Für die Zehntklässler der Holderbergschule stand Ende Februar „Rigoletto“ auf dem musikalischen Programm. In Begleitung der Musiklehrer Beate Czymek und Dennis Amend sowie drei Klassenlehrerinnen machte sich die Gruppe auf nach Frankfurt, um im Opernhaus Giuseppe Verdis berühmtes Werk zu erleben.

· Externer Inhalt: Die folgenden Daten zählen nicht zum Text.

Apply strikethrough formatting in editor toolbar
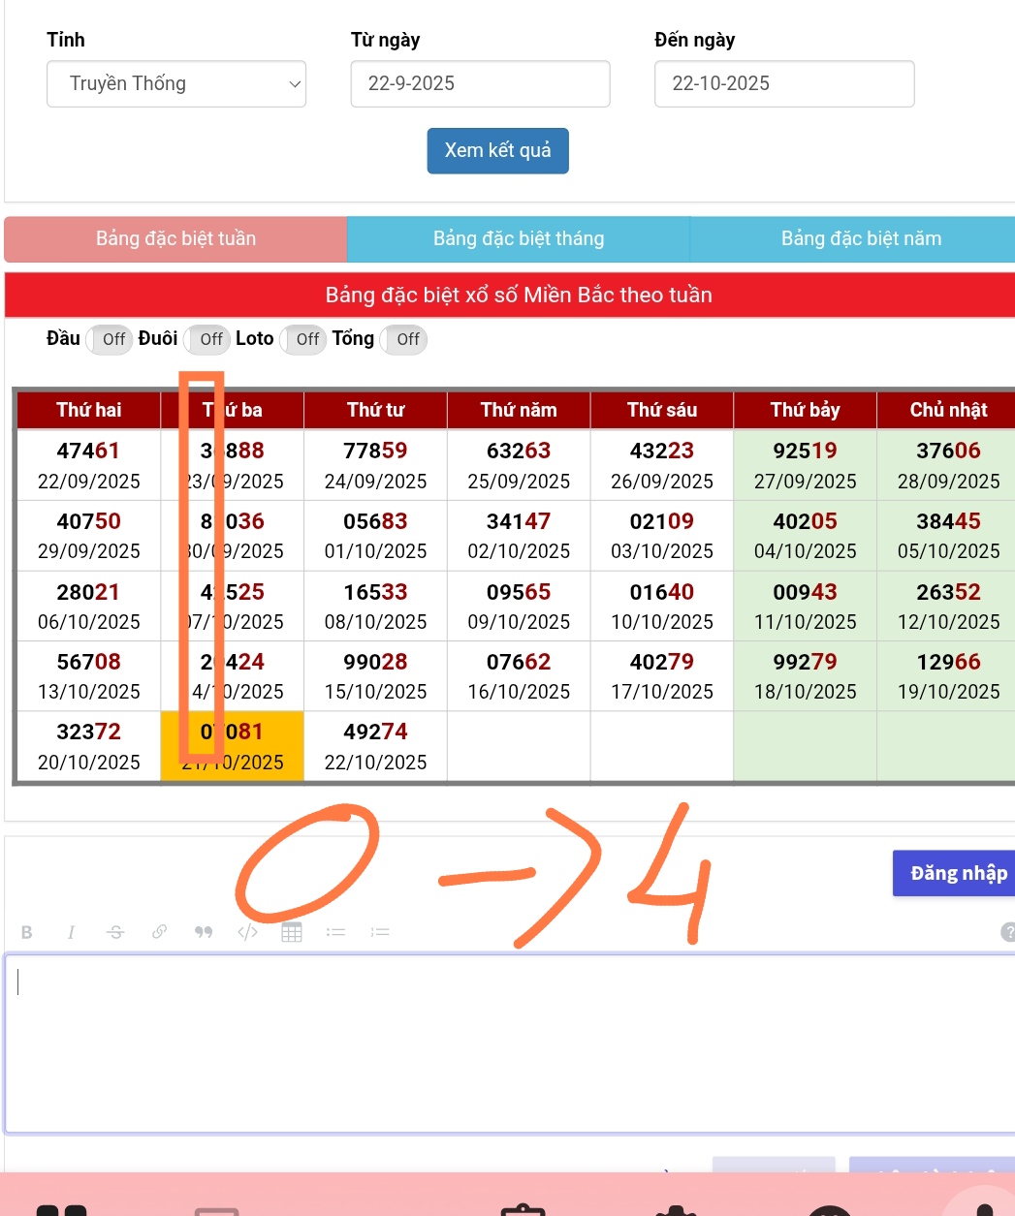tap(115, 932)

Die Schüler der 10. Klassen besuchen „Rigoletto“ im Opernhaus in Frankfurt/Main

Schüler der Klasse 10G1 bei der Probe zu „Rigoletto“

Vorab waren die Schüler über die Gepflogenheiten eines Opernbesuchs genau unterrichtet worden. Dementsprechend war auch die Garderobe von Schülern und Lehrern „schick“ , statt lässig. 
Dem Handlungsverlauf der Oper konnten die Schüler trotz der italienischen Sprache recht gut folgen, weil sie die Handlung vorher im Musikunterricht schon im Szenischen Spiel behandelt hatten. Die Arie „Donna mobile“, gesungen vom Herzog von Mantua, ist auch Nicht-Opern-Besuchern durch die Pizzawerbung aus dem Fernsehen bekannt. Aber auch weitere Arien und Duette machen die Oper zu einem Hörgenuß. 
Der Besuch einer klassischen Oper ist zu einem festen Programmpunkt der Musikbildung in den 10. Klassen der Holderbergschule geworden.